水族館みたいに色鮮やかな魚が何匹も優雅に泳いでいて、竜宮城の縮小版みたいな形をしていた。

思えばおかしな話だ。
水族館は実際の海の中を模しているのだろうから、水族館みたい、という例え自体が間違っている。でも、こんな美しい海の中を見るのは初めてだったから。
この美しい魚達と海底の様子が水族館で表現されていて、それを私達は芸術作品のように鑑賞するのだ。

そんなの、胸打たれるに決まっている。
海の中で猛烈に鳥肌が立ち、全身に寒気がした。
私達は何度も顔を上げ、「ヤバイ!」と言い合いながら、何度も海中の美しさに見惚れた。

シュノーケリングは高校生の時に体育で習ったはずなのに、私達は下手くそで、ゴーグルに水が入りすぎて、苦しくなったりもした。
たまに泳いでいる魚とぶつかりそうになったりもした。





海から出て、広い海辺を散歩した。
砂浜で綺麗な石を探している人達がいた。
綺麗な砂浜には、それでもゴミのようなものが落ちていて、それを拾っている人達もいた。

何度もすれ違い、目が合うと、「コンニチハ」と言ってくれる中国人の細マッチョのお兄さんがいた。

私達は勝手に親近感を覚えていたので、お兄さんがビーチで座っていた時に、一緒に写真を撮りたい旨を伝えた。
しかし、お兄さんは「Sorry…」と言い、自分の下半身を指して、「No…」と言った。
お兄さんは、座っていて、下半身にタオルをかけていた。
私は意味がよくわからなかったのだが、幼馴染がお兄さんと笑い合いながら謝っていた。
なになに?と聞いたところ、「履いてないって」とのことで、私達は3人で笑いあって、別れた。

大自然は、人を解放的な気分にさせるんだろうか。




そんなこんなで帰りの船の時間が迫ってきて、私達は着替えて、船乗り場に向かった。シュノーケルも無事に返却できた。

船乗り場の近くで、スタッフさん達が演奏していた。ギターやウクレレを弾きながら歌っていて、めちゃくちゃハモっていて、聴いているだけで心が弾んだ。

ちなみに、左の方にウクレレを弾いている方がいる。この方のウクレレには、けろけろけろっぴの絵が描かれていて、何故…?と思った。

大自然と、心地よい風と、胸踊る音楽。
天国ってこういうところなのかなあ、と思った。
----
(要件 1): 記録のうち、「Task: Click the Committee」を含む行から記録の最終行までを、「Task」を「Goal」に置き換えて更新し、それ以外はそのままの形でそれらの行だけを示してください。
この抽出テキストと後に続く記録は、互いに関係のない別々の資料です。
----
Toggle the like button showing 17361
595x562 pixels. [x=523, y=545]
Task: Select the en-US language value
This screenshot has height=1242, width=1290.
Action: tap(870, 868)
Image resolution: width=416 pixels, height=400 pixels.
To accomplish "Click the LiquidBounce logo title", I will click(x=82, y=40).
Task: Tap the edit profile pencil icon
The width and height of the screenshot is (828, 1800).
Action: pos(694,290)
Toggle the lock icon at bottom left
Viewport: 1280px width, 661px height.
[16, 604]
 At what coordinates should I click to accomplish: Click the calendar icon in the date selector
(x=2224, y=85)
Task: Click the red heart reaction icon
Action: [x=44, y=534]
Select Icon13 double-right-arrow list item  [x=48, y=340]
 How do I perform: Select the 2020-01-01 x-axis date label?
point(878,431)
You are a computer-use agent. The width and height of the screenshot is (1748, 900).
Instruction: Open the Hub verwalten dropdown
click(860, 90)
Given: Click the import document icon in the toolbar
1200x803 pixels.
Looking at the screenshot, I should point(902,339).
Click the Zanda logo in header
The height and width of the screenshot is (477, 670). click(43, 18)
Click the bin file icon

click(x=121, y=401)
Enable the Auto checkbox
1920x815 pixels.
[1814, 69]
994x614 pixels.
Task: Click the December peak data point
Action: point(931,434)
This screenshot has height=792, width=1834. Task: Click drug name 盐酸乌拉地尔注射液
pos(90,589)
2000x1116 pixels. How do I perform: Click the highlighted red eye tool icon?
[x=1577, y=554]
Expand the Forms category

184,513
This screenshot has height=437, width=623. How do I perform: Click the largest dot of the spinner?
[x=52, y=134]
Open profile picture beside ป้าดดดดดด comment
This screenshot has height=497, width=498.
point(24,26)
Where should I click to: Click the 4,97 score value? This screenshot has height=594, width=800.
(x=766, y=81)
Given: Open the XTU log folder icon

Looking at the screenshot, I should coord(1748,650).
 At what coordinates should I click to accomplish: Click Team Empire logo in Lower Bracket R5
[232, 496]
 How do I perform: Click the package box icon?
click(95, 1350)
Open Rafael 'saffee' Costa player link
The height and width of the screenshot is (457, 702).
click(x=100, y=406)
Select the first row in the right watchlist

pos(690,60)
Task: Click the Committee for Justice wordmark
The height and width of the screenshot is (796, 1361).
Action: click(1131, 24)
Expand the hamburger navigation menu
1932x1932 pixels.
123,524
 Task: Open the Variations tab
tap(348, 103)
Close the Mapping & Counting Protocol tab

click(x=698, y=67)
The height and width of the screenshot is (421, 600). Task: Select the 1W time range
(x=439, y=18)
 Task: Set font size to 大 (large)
----
(要件 2): 抽出テキストの中で、かぎかっこ「」に囲まれて書かれている発言をすべて、出てくる順に挙げてください。

(完全解答 1):
Goal: Click the Committee for Justice wordmark
The height and width of the screenshot is (796, 1361).
Action: click(1131, 24)
Expand the hamburger navigation menu
1932x1932 pixels.
123,524
 Goal: Open the Variations tab
tap(348, 103)
Close the Mapping & Counting Protocol tab

click(x=698, y=67)
The height and width of the screenshot is (421, 600). Goal: Select the 1W time range
(x=439, y=18)
 Goal: Set font size to 大 (large)

(完全解答 2):
- ヤバイ!
- コンニチハ
- Sorry…
- No…
- 履いてないって